When they broke apart, there was a squeal and a huge splash as someone launched into the pond.
Liberty and Aidan rushed to look over the side at the water where Dominick Cole, the fourth groomsman standing up for Cort, tread to the shallows. Aidan had told Liberty that he recently got disqualified from the rodeo circuit, where he’d been racking up the buckles, and now he worked on the Bellamy as a ranch hand.
His cowboy hat floated on the water and began to sink.
“What the…?” Liberty looked around to see Jada standing at the edge, hands on her hips.
“That’ll teach ya to kiss a woman without asking, you brazen ass!” Jada called down to Dominick.
“Oh my God. You’d better give him a hand out of the water.” Liberty gave Aidan a light shove toward the end of the dock.

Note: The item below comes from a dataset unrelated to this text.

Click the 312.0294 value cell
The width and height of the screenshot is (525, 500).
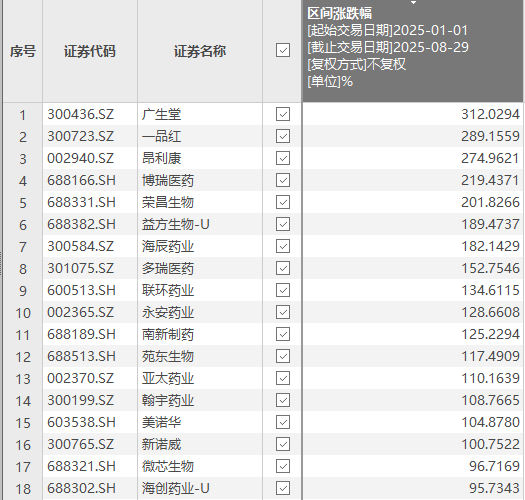413,114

Jada turned to Joss, hands spread. “I’m sorry for stealing your big moment, sis.”
Joss shook her head in amazement and then she giggled. “Leave it to you to keep things down to earth, Jada.” The sisters embraced, and the crowd cheered again.
The newlyweds turned to face the shore. “Mr. and Mrs. Cort Bellamy!” the preacher called out, kicking off the real party.
Aidan slid his hand around Liberty’s waist, pulling her against him as they waited for the rest of the wedding party to walk off the dock. “Wanna go skinny-dippin’? he rumbled next to her ear.